Comment rêver d’une année meilleure, plus positive, si quotidiennement nous devons supporter des douzaines de nouvelles qui nous plongent dans la tristesse, le désespoir ou, pire encore, dans l’indifférence pour ne pas souffrir ?

Les nouvelles s’abattent  sur nous comme des avalanches habilement maquillées par des personnes intelligentes ou intéressées à dissimuler la vérité ; et, dans certains cas, on n’utilise aucun masque et on énonce les réalités dans toute leur crudité. Partout au monde, il y a une blessure ouverte, des problèmes qui poussent les volontés à la rébellion ; des sociétés entières qui déclinent, au milieu de la misère ou de l’opulence et des individus qui se sentent impuissants à contenir cette marche des choses et, plus encore, à y porter remède.

Le signe de nos temps – quelle que soit l’année dans laquelle nous sommes – semble être la difficulté. Tout se fait pesant, ralenti, devient plus dur et plus inabordable. Et cela vaut pour la personne, pour les groupes humains, petits et grands. Que faire alors ?

On nous avait accoutumés à voir un avenir en permanente avancée, sans problèmes ou, du moins, en nombre toujours moindre puisque, bien sûr, tout devrait nous arriver tout prêt de l’extérieur, parce que les solutions étaient données. Peut-être cette vision de notre propre devenir nous a-t-il stérilisés, nous a-t-il fait perdre énergie et créativité, puisque, bien sûr, tout devrait nous nous arriver tout prêt. Peut-être devant tant de facilités la force morale qui caractérise – ou devrait caractériser – l’être humain s’est-elle réduite… Il y a tant de peut-être… Ce qui est certain, c’est que les brillantes prédictions ne se sont pas réalisées et, en général, nous nous sentons tous perplexes devant les difficultés qui se présentent et la faible capacité de les résoudre qu’on nous a laissée.

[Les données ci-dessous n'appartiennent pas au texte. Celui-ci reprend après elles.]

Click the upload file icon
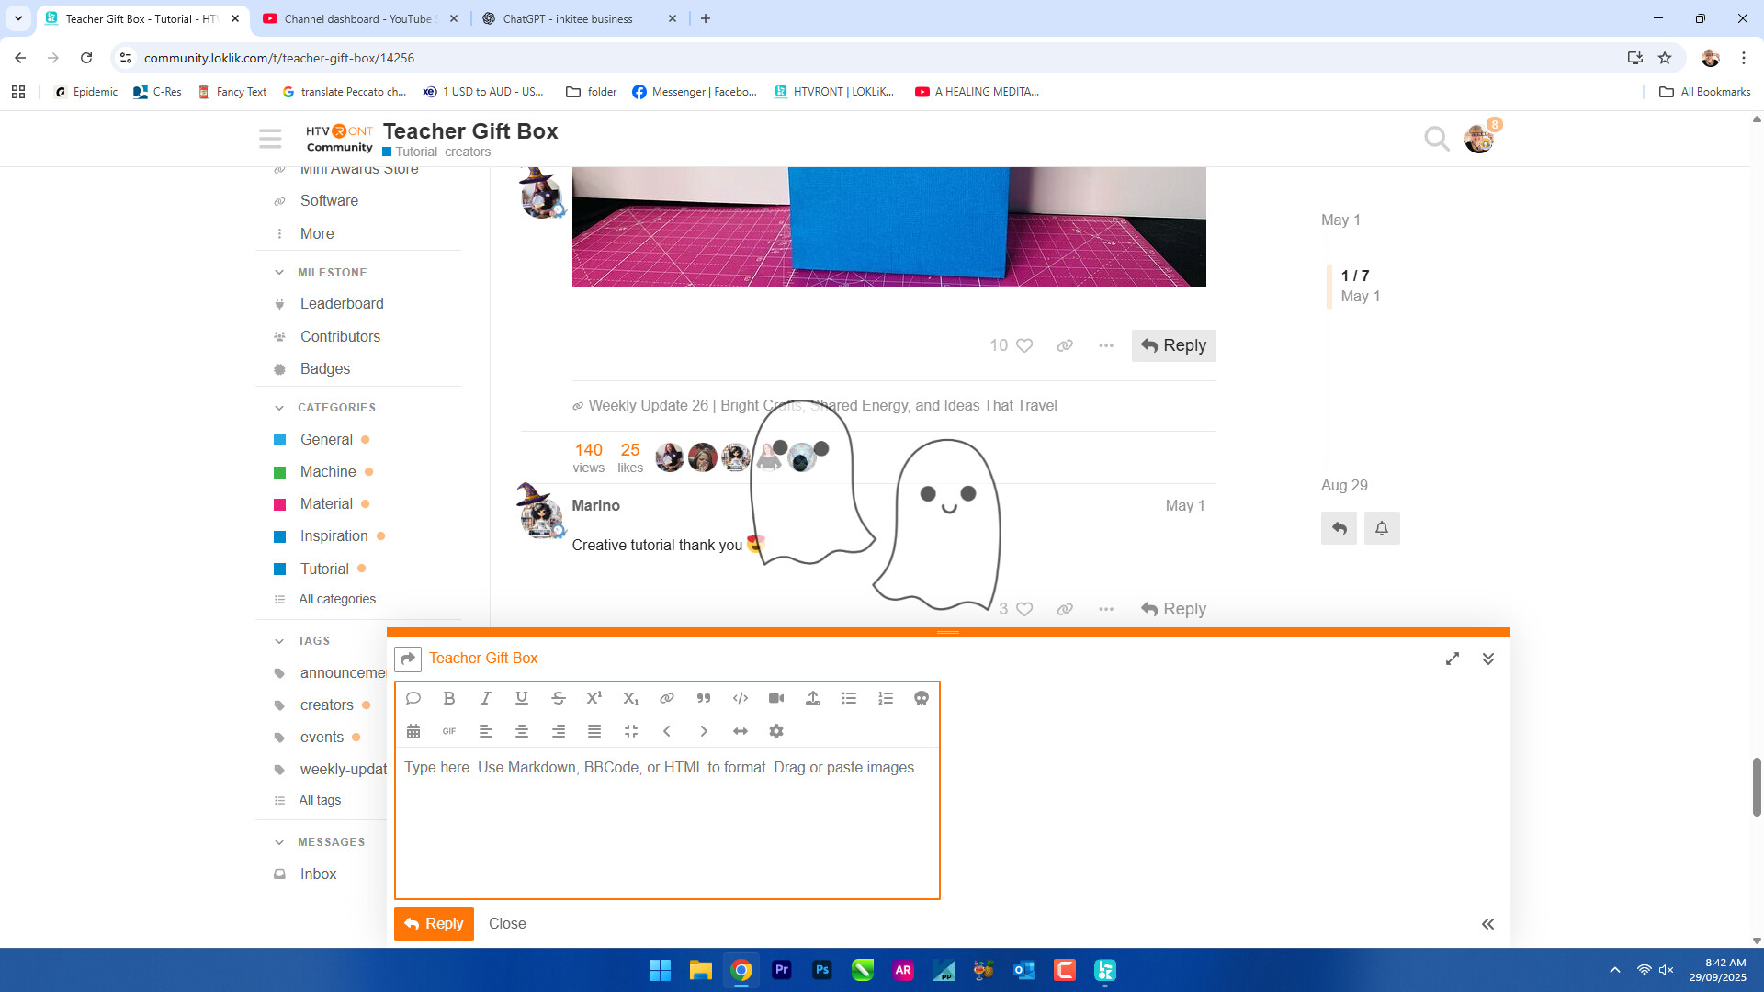 pos(812,698)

Néanmoins, l’homme continue à être le maître de sa volonté, de ses pensées, de ses sentiments, de ses actes. Il suffit d’ouvrir les yeux, d’assumer ce que nous avons devant nous et d’utiliser à nouveau nos capacités naturelles. Je ne crois pas qu’il s’agisse de récupérer un faux optimisme mais bien plutôt de recouvrer la force intérieure de façon à faire face aux difficultés, à raisonner à nouveau avec bon sens, à ressentir à nouveau avec bonté, à agir avec honnêteté, à exercer la volonté jour après jour, en renforçant ces facteurs oubliés et néanmoins si nécessaires pour vivre, pour savoir ce que nous sommes en train de vivre et pour continuer à projeter nos vies vers le lendemain.

C’est le moment de recevoir les difficultés comme inhérentes à l’existence. C’est le moment de redevenir solides, dignes et heureux, même au milieu des problèmes, parce que c’est la meilleure manière de s’en sortir. Savoir et voir avec clarté nous aidera à ne pas attendre de la nouvelle année des cadeaux qui nous sont offerts et à obtenir des dons authentiques, en nous transformant en mages prodigieux du destin de tous et de chacun.